Format the material below as a JSON list of strings with one string per line, leaving out blank lines.
╔══
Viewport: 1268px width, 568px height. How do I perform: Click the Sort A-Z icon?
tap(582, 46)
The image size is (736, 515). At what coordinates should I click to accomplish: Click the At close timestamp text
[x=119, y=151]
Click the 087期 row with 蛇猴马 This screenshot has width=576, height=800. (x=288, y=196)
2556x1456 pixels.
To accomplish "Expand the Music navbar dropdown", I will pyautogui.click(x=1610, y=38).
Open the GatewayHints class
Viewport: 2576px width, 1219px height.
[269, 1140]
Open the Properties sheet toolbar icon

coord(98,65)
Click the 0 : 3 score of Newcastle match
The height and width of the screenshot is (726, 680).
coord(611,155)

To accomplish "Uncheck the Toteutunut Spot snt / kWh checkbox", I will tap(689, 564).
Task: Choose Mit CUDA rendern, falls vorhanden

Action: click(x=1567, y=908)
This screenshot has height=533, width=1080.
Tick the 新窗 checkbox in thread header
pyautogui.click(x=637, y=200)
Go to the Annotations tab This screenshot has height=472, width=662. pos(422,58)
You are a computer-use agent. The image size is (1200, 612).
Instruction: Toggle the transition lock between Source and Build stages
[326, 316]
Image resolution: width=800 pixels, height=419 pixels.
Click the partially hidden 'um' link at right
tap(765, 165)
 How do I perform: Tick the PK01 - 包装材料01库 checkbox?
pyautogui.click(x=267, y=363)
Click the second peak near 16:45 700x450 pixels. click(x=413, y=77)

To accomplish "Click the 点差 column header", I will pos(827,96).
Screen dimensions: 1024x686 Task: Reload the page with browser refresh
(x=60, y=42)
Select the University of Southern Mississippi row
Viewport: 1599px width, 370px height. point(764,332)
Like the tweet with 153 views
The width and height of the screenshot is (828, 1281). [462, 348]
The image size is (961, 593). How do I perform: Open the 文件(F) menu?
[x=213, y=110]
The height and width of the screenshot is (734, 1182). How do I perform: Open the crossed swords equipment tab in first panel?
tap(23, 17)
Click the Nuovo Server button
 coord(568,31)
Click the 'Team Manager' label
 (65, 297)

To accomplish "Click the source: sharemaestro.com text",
╚══
● The reply
[
  "Viewport: 1268px width, 568px height. How do I perform: Click the Sort A-Z icon?",
  "tap(582, 46)",
  "The image size is (736, 515). At what coordinates should I click to accomplish: Click the At close timestamp text",
  "[x=119, y=151]",
  "Click the 087期 row with 蛇猴马 This screenshot has width=576, height=800. (x=288, y=196)",
  "2556x1456 pixels.",
  "To accomplish \"Expand the Music navbar dropdown\", I will pyautogui.click(x=1610, y=38).",
  "Open the GatewayHints class",
  "Viewport: 2576px width, 1219px height.",
  "[269, 1140]",
  "Open the Properties sheet toolbar icon",
  "coord(98,65)",
  "Click the 0 : 3 score of Newcastle match",
  "The height and width of the screenshot is (726, 680).",
  "coord(611,155)",
  "To accomplish \"Uncheck the Toteutunut Spot snt / kWh checkbox\", I will tap(689, 564).",
  "Task: Choose Mit CUDA rendern, falls vorhanden",
  "Action: click(x=1567, y=908)",
  "This screenshot has height=533, width=1080.",
  "Tick the 新窗 checkbox in thread header",
  "pyautogui.click(x=637, y=200)",
  "Go to the Annotations tab This screenshot has height=472, width=662. pos(422,58)",
  "You are a computer-use agent. The image size is (1200, 612).",
  "Instruction: Toggle the transition lock between Source and Build stages",
  "[326, 316]",
  "Image resolution: width=800 pixels, height=419 pixels.",
  "Click the partially hidden 'um' link at right",
  "tap(765, 165)",
  " How do I perform: Tick the PK01 - 包装材料01库 checkbox?",
  "pyautogui.click(x=267, y=363)",
  "Click the second peak near 16:45 700x450 pixels. click(x=413, y=77)",
  "To accomplish \"Click the 点差 column header\", I will pos(827,96).",
  "Screen dimensions: 1024x686 Task: Reload the page with browser refresh",
  "(x=60, y=42)",
  "Select the University of Southern Mississippi row",
  "Viewport: 1599px width, 370px height. point(764,332)",
  "Like the tweet with 153 views",
  "The width and height of the screenshot is (828, 1281). [462, 348]",
  "The image size is (961, 593). How do I perform: Open the 文件(F) menu?",
  "[x=213, y=110]",
  "The height and width of the screenshot is (734, 1182). How do I perform: Open the crossed swords equipment tab in first panel?",
  "tap(23, 17)",
  "Click the Nuovo Server button",
  " coord(568,31)",
  "Click the 'Team Manager' label",
  " (65, 297)",
  "To accomplish \"Click the source: sharemaestro.com text\","
]